The annals of martyrdom are of course the signal field of triumph for religious imperturbability. Let me cite as an example the statement of a humble sufferer, persecuted as a Huguenot under Louis XIV.:—
“They shut all the doors,” Blanche Gamond writes, “and I saw six women, each with a bunch of willow rods as thick as the hand could hold, and a yard long. He gave me the order, ‘Undress yourself,’ which I did. He said, ‘You are leaving on your shift; you must take it off.’ They had so little patience that they took it off themselves, and I was naked from the waist up. They brought a cord with which they tied me to a beam in the kitchen. They drew the cord tight with all their strength and asked me, ‘Does it hurt you?’ and then they discharged their fury upon me, exclaiming as they struck me, ‘Pray now to your God.’ It was the Roulette woman who held this language. But at this moment I received the greatest consolation that I can ever receive in my life, since I had the honor of being whipped for the name of Christ, and in addition of being crowned with his mercy and his consolations. Why can I not write down the inconceivable influences, consolations, and peace which I felt interiorly? To understand them one must have passed by the same trial; they were so great that I was ravished, for there where afflictions abound grace is given superabundantly. In vain the women cried, ‘We must double our blows; she does not feel them, for she neither speaks nor [pg 289]cries.’ And how should I have cried, since I was swooning with happiness within?”[172]
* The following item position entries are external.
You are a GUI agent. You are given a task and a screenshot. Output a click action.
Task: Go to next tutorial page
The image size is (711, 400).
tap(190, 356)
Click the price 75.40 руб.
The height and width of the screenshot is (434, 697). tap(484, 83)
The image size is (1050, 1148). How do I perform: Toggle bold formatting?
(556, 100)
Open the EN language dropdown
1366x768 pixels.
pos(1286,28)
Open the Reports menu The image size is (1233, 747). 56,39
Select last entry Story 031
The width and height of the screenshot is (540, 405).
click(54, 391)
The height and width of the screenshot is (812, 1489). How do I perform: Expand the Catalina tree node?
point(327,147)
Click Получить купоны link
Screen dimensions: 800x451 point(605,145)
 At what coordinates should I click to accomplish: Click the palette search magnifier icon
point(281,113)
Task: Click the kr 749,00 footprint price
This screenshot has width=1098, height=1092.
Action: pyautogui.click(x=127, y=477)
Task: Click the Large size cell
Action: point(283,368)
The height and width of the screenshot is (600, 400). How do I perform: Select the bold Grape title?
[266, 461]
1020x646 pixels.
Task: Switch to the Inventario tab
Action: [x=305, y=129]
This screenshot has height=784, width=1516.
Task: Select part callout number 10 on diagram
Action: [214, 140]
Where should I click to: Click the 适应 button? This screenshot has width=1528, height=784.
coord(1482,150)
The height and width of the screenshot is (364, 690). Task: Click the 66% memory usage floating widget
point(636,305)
The transition from tenseness, self-responsibility, and worry, to equanimity, receptivity, and peace, is the most wonderful of all those shiftings of inner equilibrium, those changes of the personal centre of energy, which I have analyzed so often; and the chief wonder of it is that it so often comes about, not by doing, but by simply relaxing and throwing the burden down. This abandonment of self-responsibility seems to be the fundamental act in specifically religious, as distinguished from moral practice. It antedates theologies and is independent of philosophies. Mind-cure, theosophy, stoicism, ordinary neurological hygiene, insist on it as emphatically as Christianity does, and it is capable of entering into closest marriage with every speculative creed.[173] Christians who have it strongly live in what is called “recollection,” and are never anxious about the future, nor worry over the outcome of the day. Of Saint Catharine of Genoa it is said that “she took cognizance of things, only as they were presented to her in succession, moment by moment.” To her holy soul, “the divine moment was the present moment,... and when the present moment was estimated in itself and in its relations, and when the duty that was involved in it was accomplished, it was permitted to pass away as if it had never been, and to give way to the facts and duties of the moment which came after.”[174]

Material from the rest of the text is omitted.